PROMPT | Among the records below, which lines contain the string "computer"? Report them.

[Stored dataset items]
◇ ◇ ◇

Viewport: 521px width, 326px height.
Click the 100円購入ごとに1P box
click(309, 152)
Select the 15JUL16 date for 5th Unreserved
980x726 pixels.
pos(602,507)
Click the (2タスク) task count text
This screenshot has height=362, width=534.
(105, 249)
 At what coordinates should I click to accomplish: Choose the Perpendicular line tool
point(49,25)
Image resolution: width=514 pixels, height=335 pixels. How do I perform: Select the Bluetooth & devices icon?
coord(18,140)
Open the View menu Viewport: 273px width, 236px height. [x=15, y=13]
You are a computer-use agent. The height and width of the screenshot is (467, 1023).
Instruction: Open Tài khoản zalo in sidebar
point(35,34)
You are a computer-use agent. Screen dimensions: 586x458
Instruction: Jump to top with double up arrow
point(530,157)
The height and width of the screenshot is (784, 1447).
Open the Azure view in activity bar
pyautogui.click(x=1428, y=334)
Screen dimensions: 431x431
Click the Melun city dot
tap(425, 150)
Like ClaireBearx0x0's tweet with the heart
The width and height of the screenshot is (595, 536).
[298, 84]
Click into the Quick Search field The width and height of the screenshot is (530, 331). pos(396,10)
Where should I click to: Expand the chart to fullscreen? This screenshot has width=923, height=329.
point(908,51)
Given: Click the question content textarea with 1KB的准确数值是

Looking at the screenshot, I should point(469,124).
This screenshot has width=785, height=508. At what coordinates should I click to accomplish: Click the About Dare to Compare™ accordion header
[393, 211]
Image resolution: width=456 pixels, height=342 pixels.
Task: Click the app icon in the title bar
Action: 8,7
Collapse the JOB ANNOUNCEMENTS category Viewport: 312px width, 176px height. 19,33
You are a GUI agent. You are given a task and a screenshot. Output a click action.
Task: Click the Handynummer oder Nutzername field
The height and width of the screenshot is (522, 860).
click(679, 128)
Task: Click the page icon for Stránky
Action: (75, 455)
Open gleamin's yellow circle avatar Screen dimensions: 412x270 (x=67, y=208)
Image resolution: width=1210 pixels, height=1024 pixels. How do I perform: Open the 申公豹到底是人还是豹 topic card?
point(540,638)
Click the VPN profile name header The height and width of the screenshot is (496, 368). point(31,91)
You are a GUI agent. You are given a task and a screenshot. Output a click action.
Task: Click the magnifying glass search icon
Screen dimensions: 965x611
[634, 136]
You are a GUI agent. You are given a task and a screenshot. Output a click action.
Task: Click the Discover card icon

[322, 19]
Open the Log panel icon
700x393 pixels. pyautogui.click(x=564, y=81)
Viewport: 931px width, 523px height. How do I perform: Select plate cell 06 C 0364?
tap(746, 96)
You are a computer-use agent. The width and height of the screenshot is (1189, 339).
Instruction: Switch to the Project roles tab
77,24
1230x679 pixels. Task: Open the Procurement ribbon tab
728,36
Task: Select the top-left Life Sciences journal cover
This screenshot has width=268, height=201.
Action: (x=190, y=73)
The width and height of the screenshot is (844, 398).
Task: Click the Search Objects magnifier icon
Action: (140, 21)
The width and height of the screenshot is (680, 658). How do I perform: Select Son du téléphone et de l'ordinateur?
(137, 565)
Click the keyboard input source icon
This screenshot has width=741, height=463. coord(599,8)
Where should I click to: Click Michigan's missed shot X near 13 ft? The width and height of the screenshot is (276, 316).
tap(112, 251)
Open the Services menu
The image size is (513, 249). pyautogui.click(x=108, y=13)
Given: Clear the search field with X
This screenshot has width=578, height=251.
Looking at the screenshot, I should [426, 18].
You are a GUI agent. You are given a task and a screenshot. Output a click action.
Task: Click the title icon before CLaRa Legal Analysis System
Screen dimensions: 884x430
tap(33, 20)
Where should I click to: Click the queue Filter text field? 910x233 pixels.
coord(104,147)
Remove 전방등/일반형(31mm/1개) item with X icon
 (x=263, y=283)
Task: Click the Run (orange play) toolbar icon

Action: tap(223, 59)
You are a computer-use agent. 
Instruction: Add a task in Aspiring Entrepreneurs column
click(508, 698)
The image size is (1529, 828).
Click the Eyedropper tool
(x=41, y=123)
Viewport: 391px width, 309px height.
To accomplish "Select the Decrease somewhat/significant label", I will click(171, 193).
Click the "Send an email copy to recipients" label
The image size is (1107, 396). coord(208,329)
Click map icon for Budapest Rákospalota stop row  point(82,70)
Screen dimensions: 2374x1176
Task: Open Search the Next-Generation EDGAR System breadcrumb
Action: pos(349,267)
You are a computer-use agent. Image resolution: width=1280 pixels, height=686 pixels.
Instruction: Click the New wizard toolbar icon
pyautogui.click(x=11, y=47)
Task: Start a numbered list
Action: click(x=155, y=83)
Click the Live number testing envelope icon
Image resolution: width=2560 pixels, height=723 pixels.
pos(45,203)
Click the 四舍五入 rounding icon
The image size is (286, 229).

◇ ◇ ◇

SOLUTION TO THIS TASK |
You are a computer-use agent. The height and width of the screenshot is (467, 1023).
You are a computer-use agent. Screen dimensions: 586x458
You are a computer-use agent. The width and height of the screenshot is (1189, 339).
You are a computer-use agent. 
You are a computer-use agent. Image resolution: width=1280 pixels, height=686 pixels.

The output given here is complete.